WHO NOD FOR COVISHIELD VACCINE SOON: POONAWALLA
MUMBAI: The Serum Institute of India will send about 20 million doses of Covishield, the Oxford University-AstraZeneca Covid-19 vaccine, to the World Health Organization-backed COVAX initiative in February, and will raise this to 50 million per month from April, while simultaneously selling 30-40 million doses each month to India, its CEO Adar Poonawalla said on Thursday, adding that he expects WHO emergency use authorisation for the vaccine “in the next week or two”.
The full initial procurement of 16.5 million doses of Covid-19 vaccines — Serum Institute of India’s Covishield, developed by Oxford University and AstraZeneca Plc, and Bharat Biotech International’s Covaxin, which it has developed with the Indian Council of Medical Research (ICMR) —has been allocated to all states and Union territories in proportion to their healthcare workers database.
“This is the initial lot of supply of vaccine doses and would be continuously replenished in the weeks to come,” the ministry said.

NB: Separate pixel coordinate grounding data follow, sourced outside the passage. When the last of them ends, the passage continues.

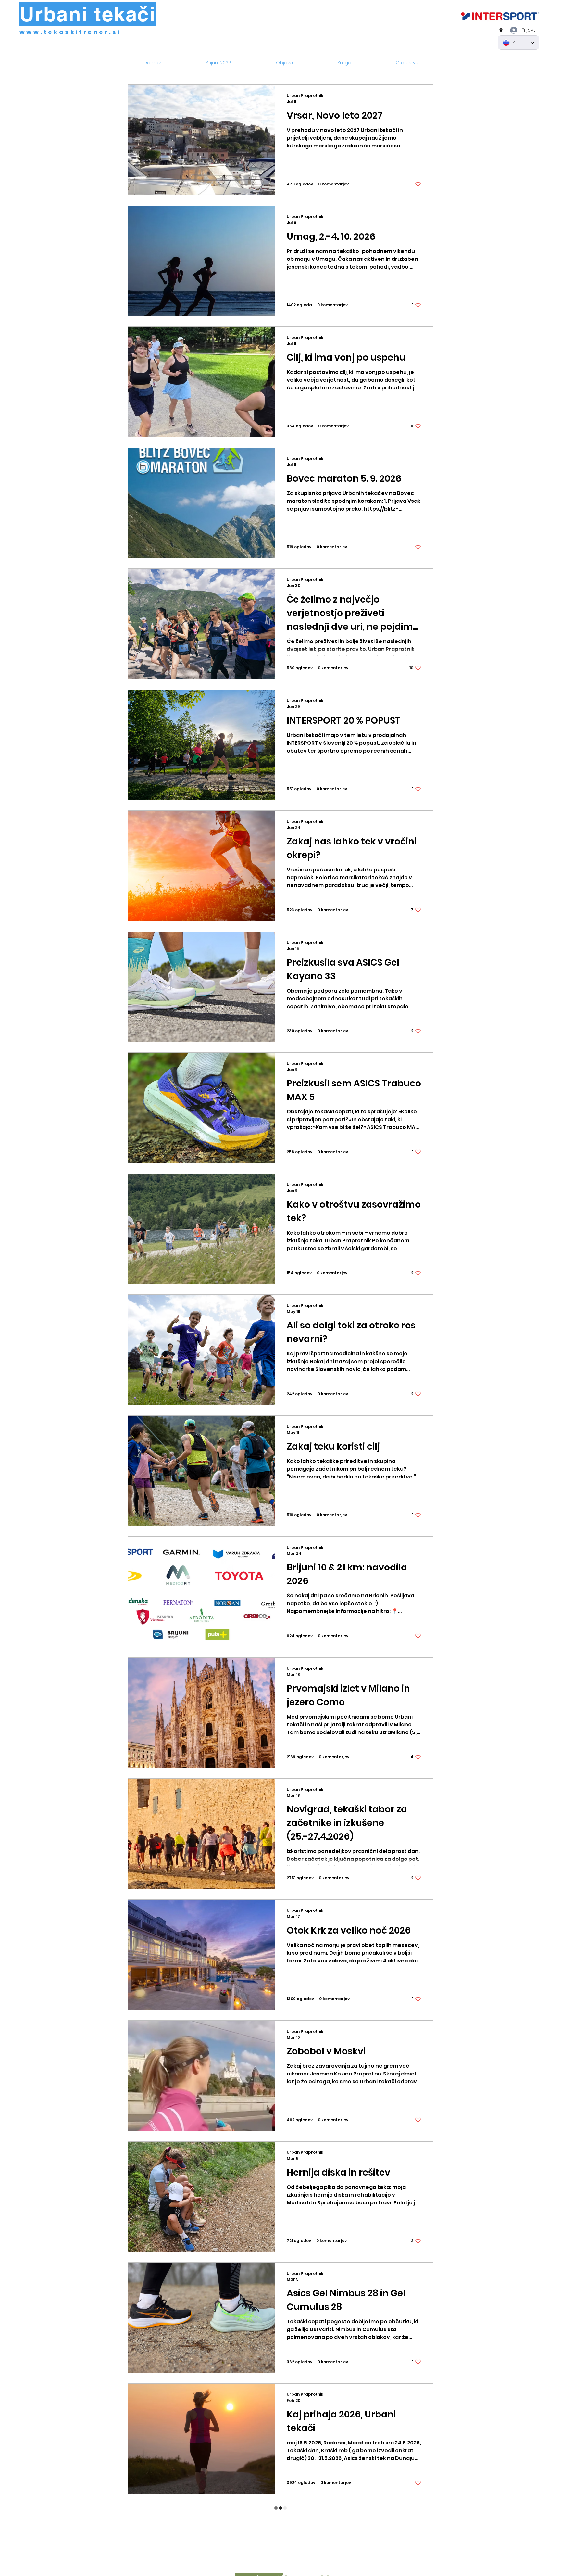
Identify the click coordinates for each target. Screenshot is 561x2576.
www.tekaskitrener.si (70, 32)
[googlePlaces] (501, 30)
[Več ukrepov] (420, 99)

India will treat Covishield and Covaxin “equally”, even though the latter’s drug’s efficacy has not been proven, and people will have no choice which they one they get, Vinod K Paul, who heads the government panel on vaccine strategy, told news agency Reuters.

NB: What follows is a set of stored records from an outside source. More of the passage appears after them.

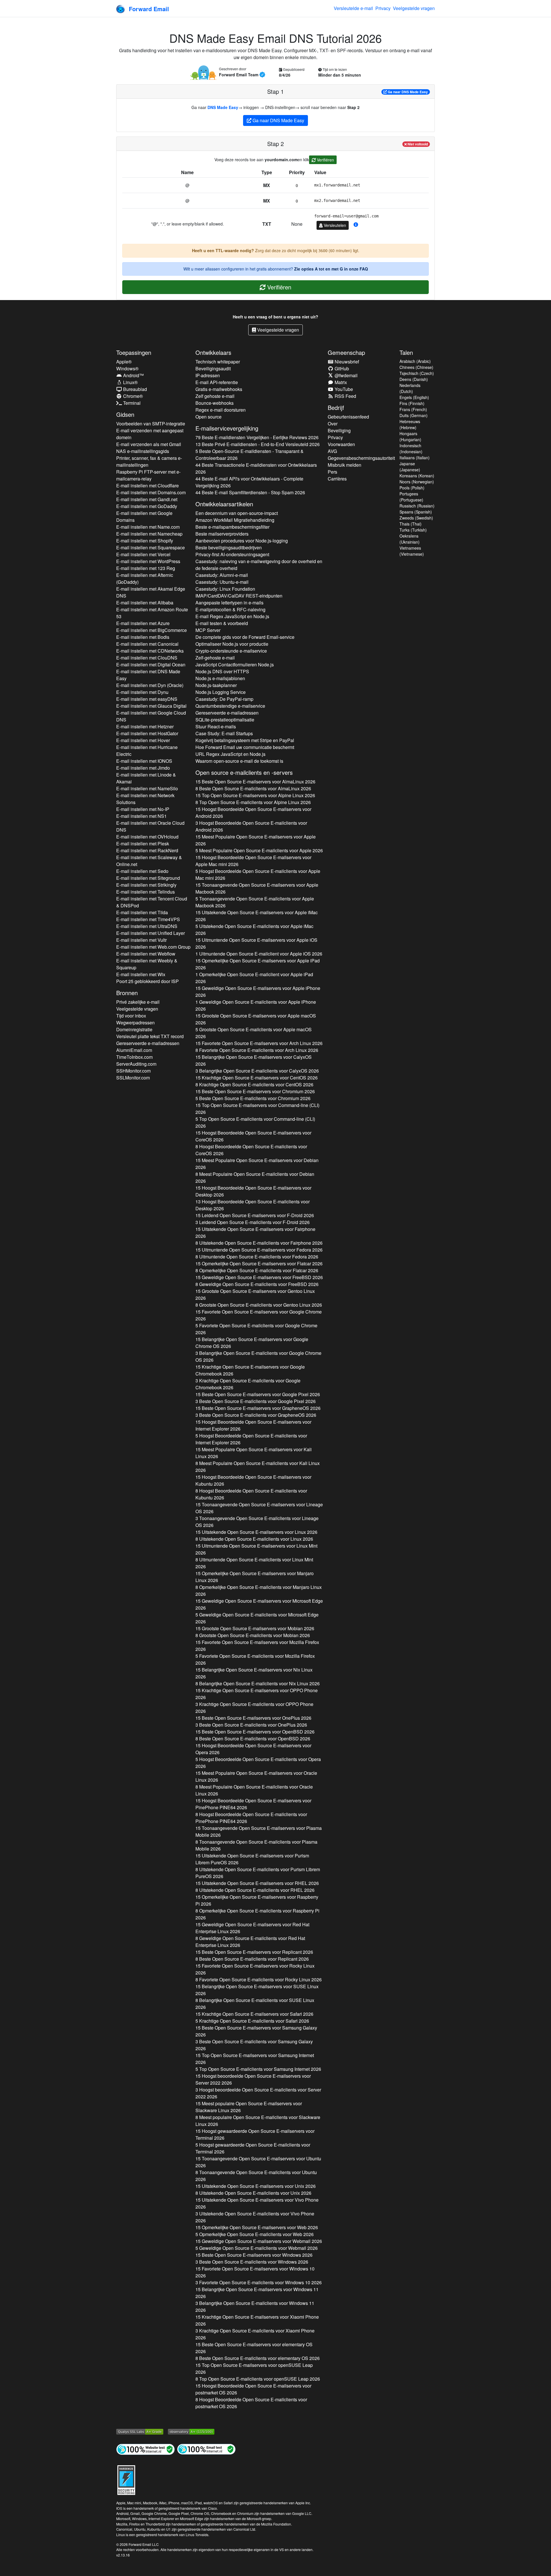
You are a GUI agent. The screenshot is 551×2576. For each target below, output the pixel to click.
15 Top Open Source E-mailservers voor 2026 (255, 795)
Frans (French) (413, 409)
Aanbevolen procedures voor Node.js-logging (241, 540)
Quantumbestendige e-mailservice (230, 706)
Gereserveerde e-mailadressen (147, 1043)
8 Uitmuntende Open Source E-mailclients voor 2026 (256, 1256)
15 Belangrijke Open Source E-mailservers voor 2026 (253, 1060)
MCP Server (207, 630)
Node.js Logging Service (220, 692)
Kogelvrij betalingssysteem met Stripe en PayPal (244, 740)
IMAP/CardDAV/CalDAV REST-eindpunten (238, 595)
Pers (332, 471)
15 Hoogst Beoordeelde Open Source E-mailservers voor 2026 (253, 812)
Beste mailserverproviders (222, 533)
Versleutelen (334, 225)
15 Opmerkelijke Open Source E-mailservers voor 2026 (257, 964)
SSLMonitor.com (133, 1077)
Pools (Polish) (411, 488)
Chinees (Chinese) (416, 367)
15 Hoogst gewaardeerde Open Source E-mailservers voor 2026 (255, 2134)
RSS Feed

“No vaccine is a backup to the other — both vaccines are equally important, both vaccines are hugely immunogenic,” he said. “They excite immunity against the virus.”
Administering Bharat Biotech’s Covaxin has worried some health experts who consider it rushed, as the vaccine has only limited, “clinical-trial mode” approval.
Meanwhile, states have been advised to organise vaccination sessions taking into account 10% reserve/wastage doses and an average of 100 vaccinations per session per day.
The states and UTs have also been advised to increase the number of vaccination session sites that would be operational every day in a progressive manner as the vaccination process stabilises and moves forward.
According to the government, the shots will be offered first to an estimated 10 million health care workers, and around 20 million frontline workers, and then to persons above 50 years of age, followed by persons younger than 50 years of age with associated comorbidities.
Cost of vaccination of healthcare and frontline workers will be borne by the central government.